Achiever groups also learn about the college process and visit different campuses — public and private — to find out about the range of choices. “Our member private schools have a long history of supporting youth development through partnerships with the YMCA,” said Phillip Miner, director of the community initiative for the Minnesota Private College Council and chair of the National Advisory Committee for the Black Achievers Program. “No other YMCA program works as intentionally as this one to offer hope, high expectations, career and college advice to this very vulnerable population of today’s youth.”
Hamline University is a long-time supporter of the Black Achievers Program and other private colleges have sponsored activities as well.
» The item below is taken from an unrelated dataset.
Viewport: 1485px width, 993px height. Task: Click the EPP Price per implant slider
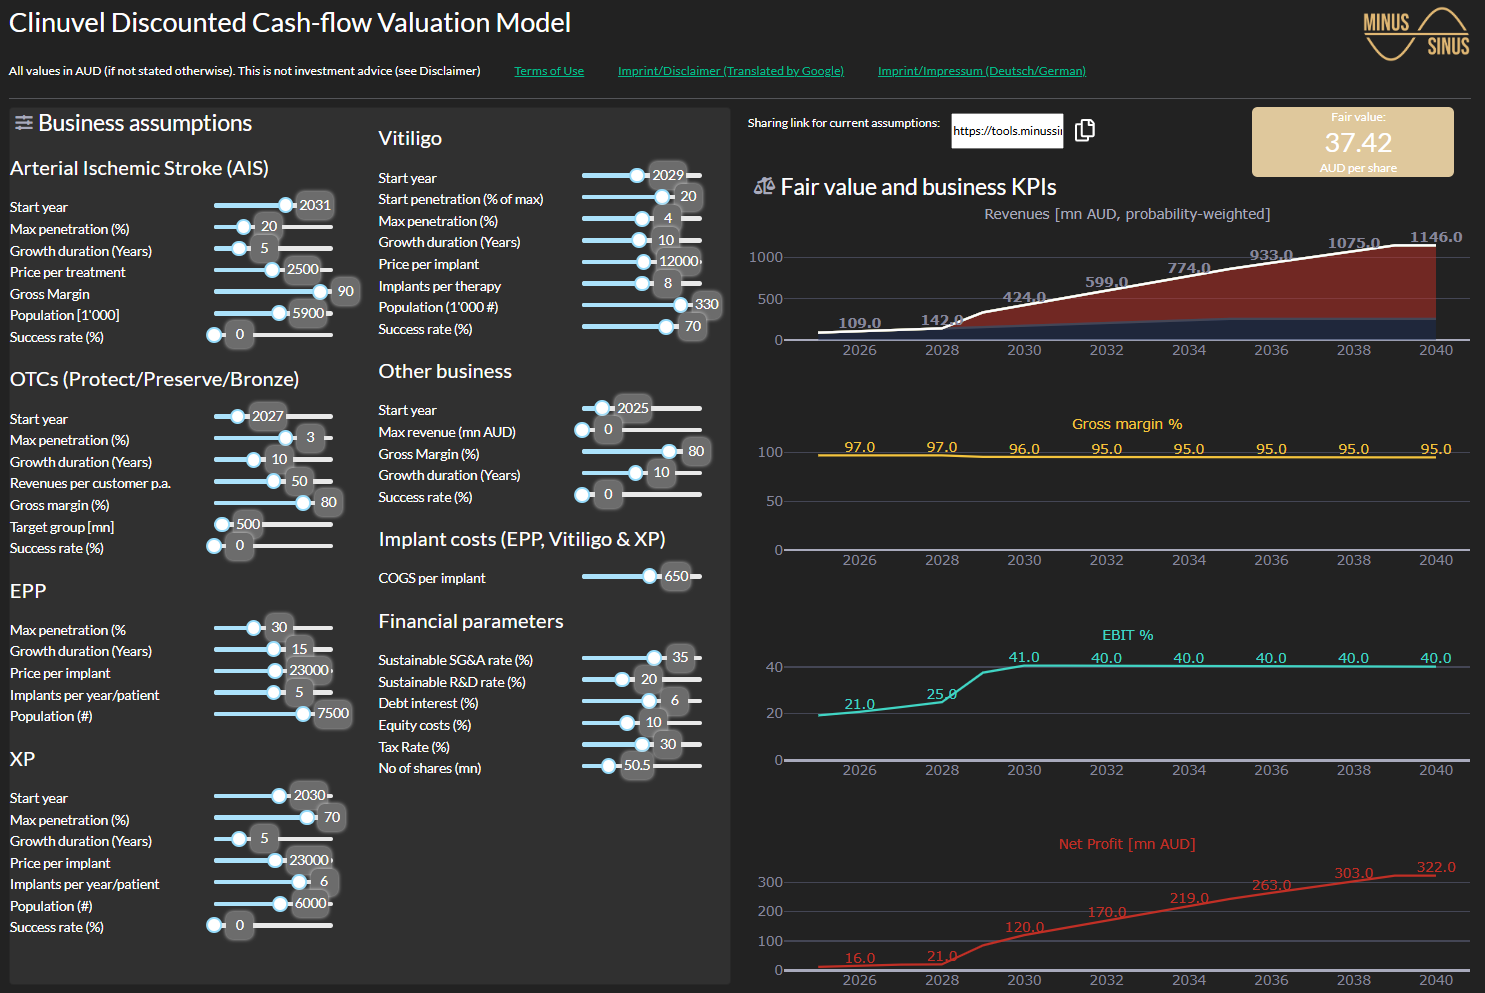[273, 671]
Achiever groups have attended homecoming at Saint John’s University and the Building Bridges Conference held each year in March at Gustavus Adolphus College to promote change through the awareness of diversity.
“Colleges need to work with groups like this,” according to Virgil Jones, director of multicultural programs at Gustavus. “We have a responsibility to make access a reality for all kids and the Achiever programs help us do this.” The biggest impact, he said, is that students see the process of getting into college and can imagine themselves on a particular campus.
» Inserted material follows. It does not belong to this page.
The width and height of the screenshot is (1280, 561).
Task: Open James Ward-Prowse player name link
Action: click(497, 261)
Williams recalls how 55 Achievers showed up on a recent Saturday to visit a metro-area campus. “One student told me afterward that ‘I never, ever thought of this school as an option; now I see this as possible.’ That’s the power of this program,” she said.
Multicultural Achievers Programs at the Minneapolis and St. Paul YMCAs are among approximately 180 programs across the country. Miner is now working with a newly funded Collegiate Achievers initiative at the University YMCA that targets youth in Minneapolis and is helping the St Paul Multicultural Achievers program expand services in two St. Paul high schools. “These programs inspire and prepare youth of color to obtain high school and college degrees," he said, "and our schools are committed to supporting them.”